Whether a state statute specifically recognizes the Apprendi Rule for those DWI’s in district court, or whether the lack of a specific statute for DWI’s in district court is a sensible decision by the legislature to leave alone how the Apprendi right will be preserved and the rule followed in district court, or whether the legislature’s intent was actually to circumvent the Apprendi Rule, the fact remains that the United States Supreme Court has ruled that the right must be preserved and the rule must be followed. And none of the cases – Apprendi, Blakely, Ring, Cunningham – distinguishes between misdemeanors and felonies or one court or another. The rule – the Constitution – applies in all cases and in all courts.

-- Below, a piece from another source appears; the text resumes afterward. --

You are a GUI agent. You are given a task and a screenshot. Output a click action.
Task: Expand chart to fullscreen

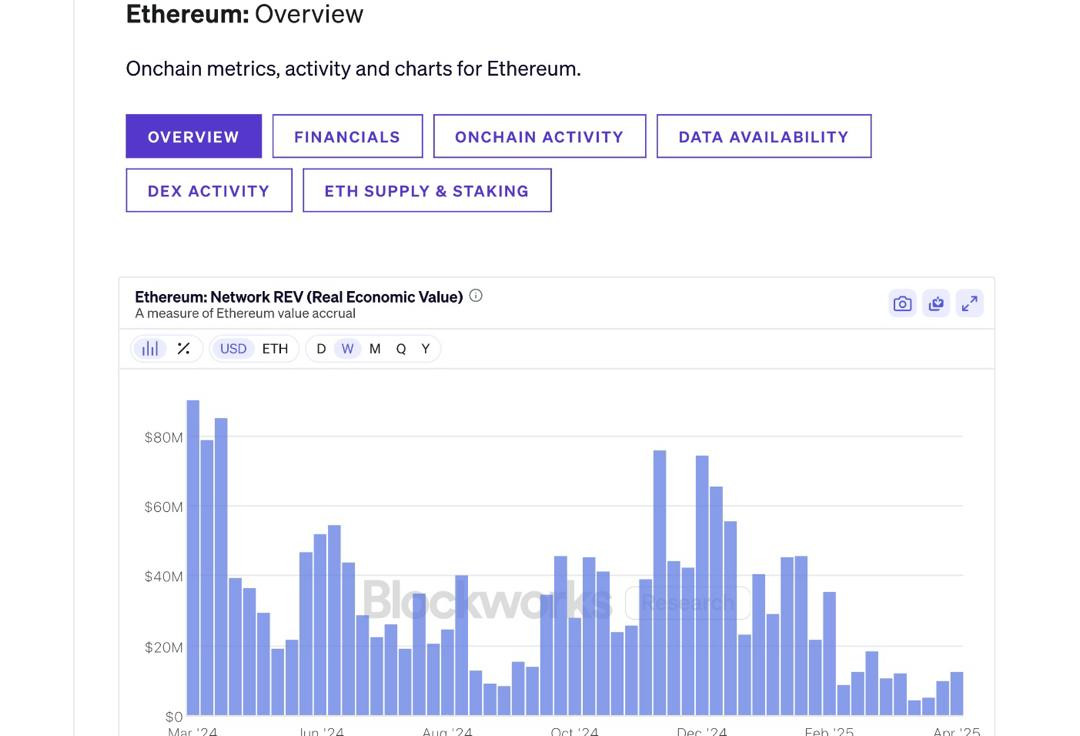pos(969,304)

The State is required to provide notice of its intent to prove aggravating factors to all defendants whose accusations it seeks to aggravate, including those charged with DWI in district court in North Carolina. And the imposition of an aggravated sentence on a defendant who has not been provided notice of the greater offense/aggravated sentence of the lesser offense or “Mary Jane” is a violation of the defendant’s rights under the Sixth Amendment to the United States Constitution.